# Source start
The Company has accrued a liability for estimated workers compensation claims incurred. The liability for other benefits to former or inactive employees after employment but before retirement is not material.
EARNINGS PER SHARE -
Basic earnings per share is based on the weighted-average number of common shares outstanding during the period. Diluted earnings per share includes the dilutive effect of stock options and restricted stock.
EMPLOYEE STOCK-BASED AWARDS -
Employee stock-based awards are accounted for under Accounting Principles Board Opinion No. 25, "Accounting for Stock Issued to Employees" and related information. Fixed plan common stock options do not result in compensation expense, because the exercise price of the stock equals the market price of the underlying stock on the date of grant.
TREASURY STOCK -
Treasury stock purchases are accounted for under the cost method whereby the entire cost of the acquired stock is recorded as treasury stock. Gains and losses on the subsequent reissuance of shares are credited or charged to additional paid-in-capital using the average-cost method.
CAPITALIZATION OF INTEREST -
The Company capitalizes interest on major projects during construction. Interest is capitalized on borrowed funds, with the rate based on the average interest rate on related debt. Capitalized interest for 2001, 2000, and 1999 was $1.3 million, $0.4 million, and $0.1 million, respectively.
INTEREST RATE RISK MANAGEMENT -
The Company uses derivatives as part of an overall operating strategy to moderate certain financial market risks and is exposed to interest rate risk from long-term debt. To manage this risk, in October 1998, the Company entered into an interest rate swap to exchange floating rate for fixed rate interest payments through October 2003, the remaining life of the debt. The difference to be paid or received is accrued and recognized as an adjustment of interest expense. As of September 30, 2001, the Company's interest rate swap had a notional principal amount of $50 million.
# Source end
» Exercise
Translate this sentence from the accounting policy excerpt into Spanish: "The Company capitalizes interest on major projects during construction." Work only from the accounting policy excerpt above.
# Data extract start
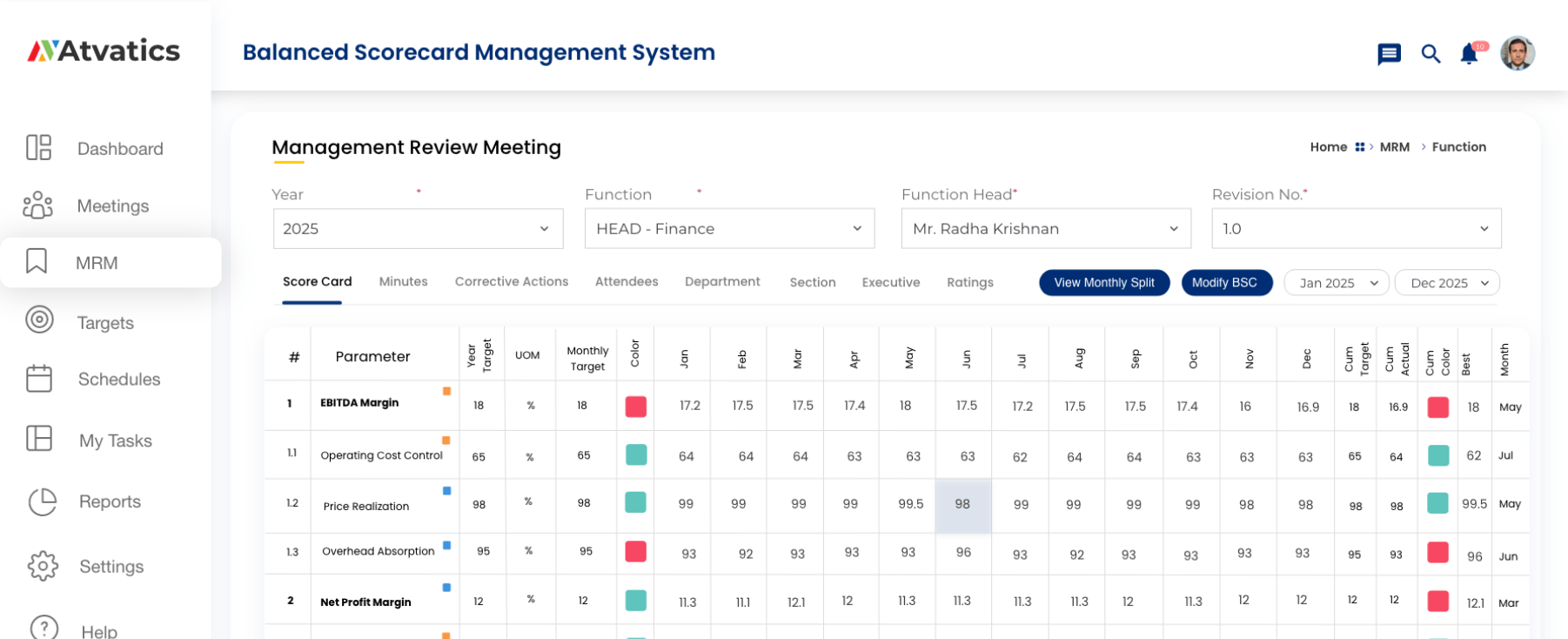1568x639 pixels.
Task: Expand the Function Head dropdown
Action: tap(1045, 229)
# Data extract end
» The solution
La Compañía capitaliza los intereses de los proyectos importantes durante su construcción.